■ TASK DESCRIPTION ■
Leave out the pictures and retype exactly the lines from the one with "Task: Close the mortgage calculator dialog" through the end of the records.

■ INPUT DATA ■
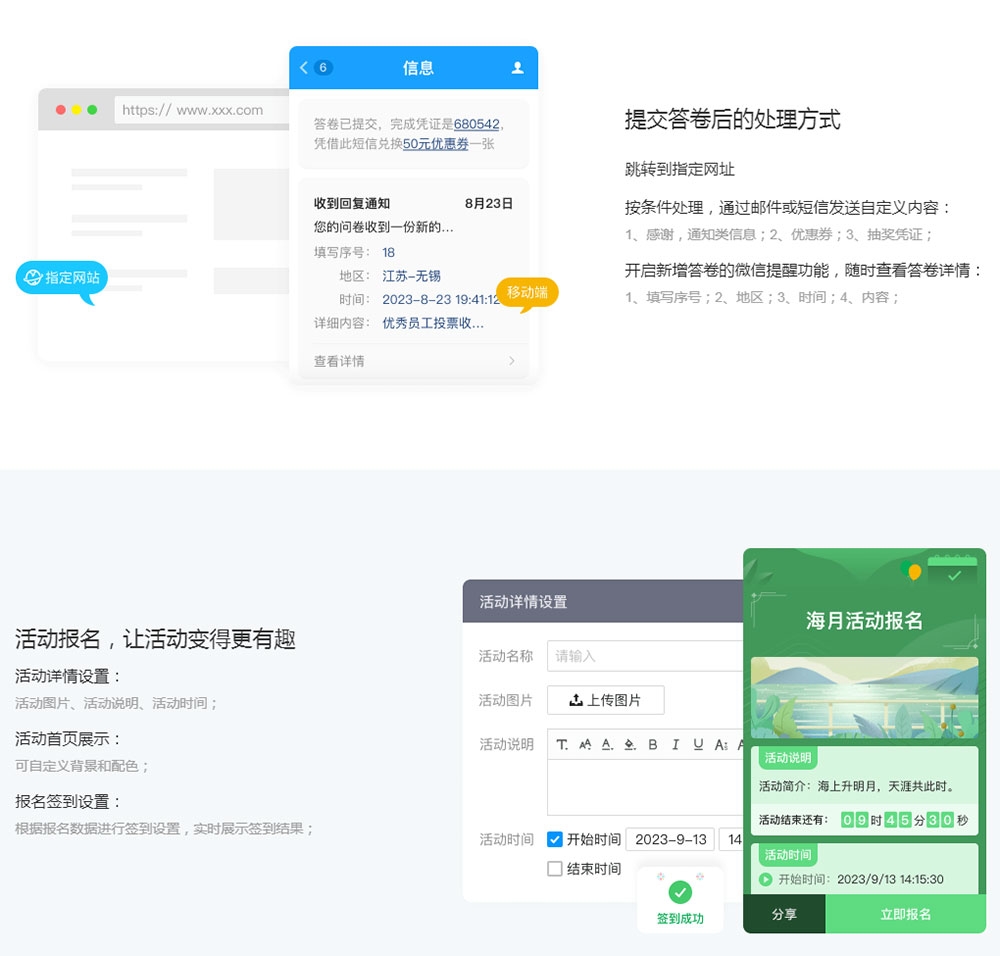
Task: Click the play icon beside 开始时间 in preview
Action: point(766,879)
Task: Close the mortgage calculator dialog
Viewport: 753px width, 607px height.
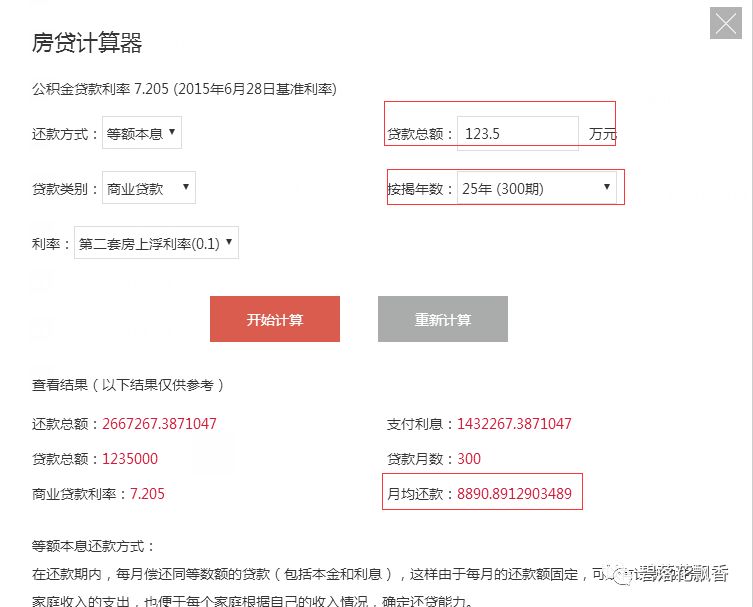Action: pyautogui.click(x=726, y=23)
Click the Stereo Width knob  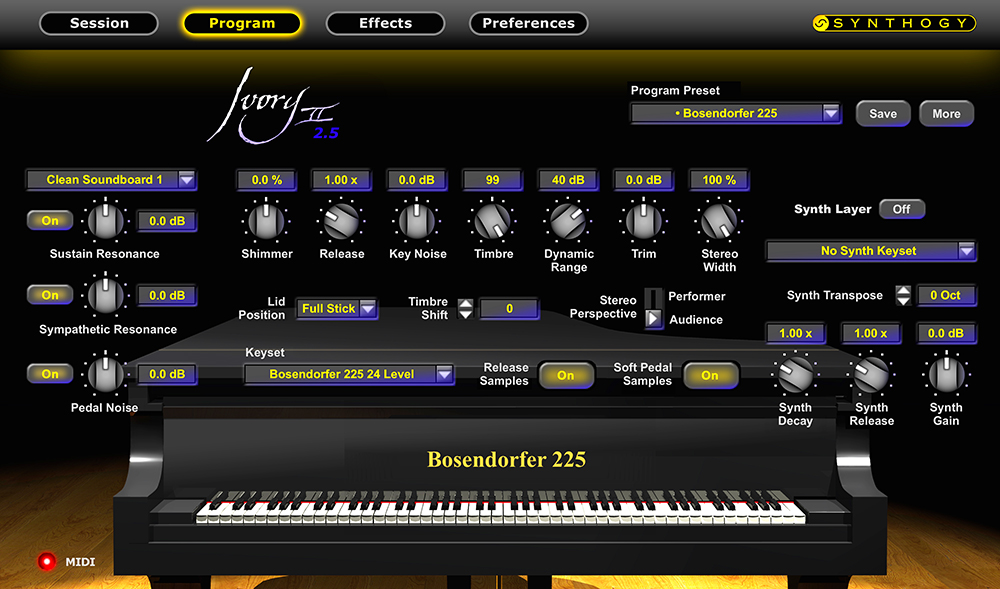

■ ANSWER SECTION ■
Task: Close the mortgage calculator dialog
Viewport: 753px width, 607px height.
Action: pyautogui.click(x=726, y=23)
Click the Stereo Width knob  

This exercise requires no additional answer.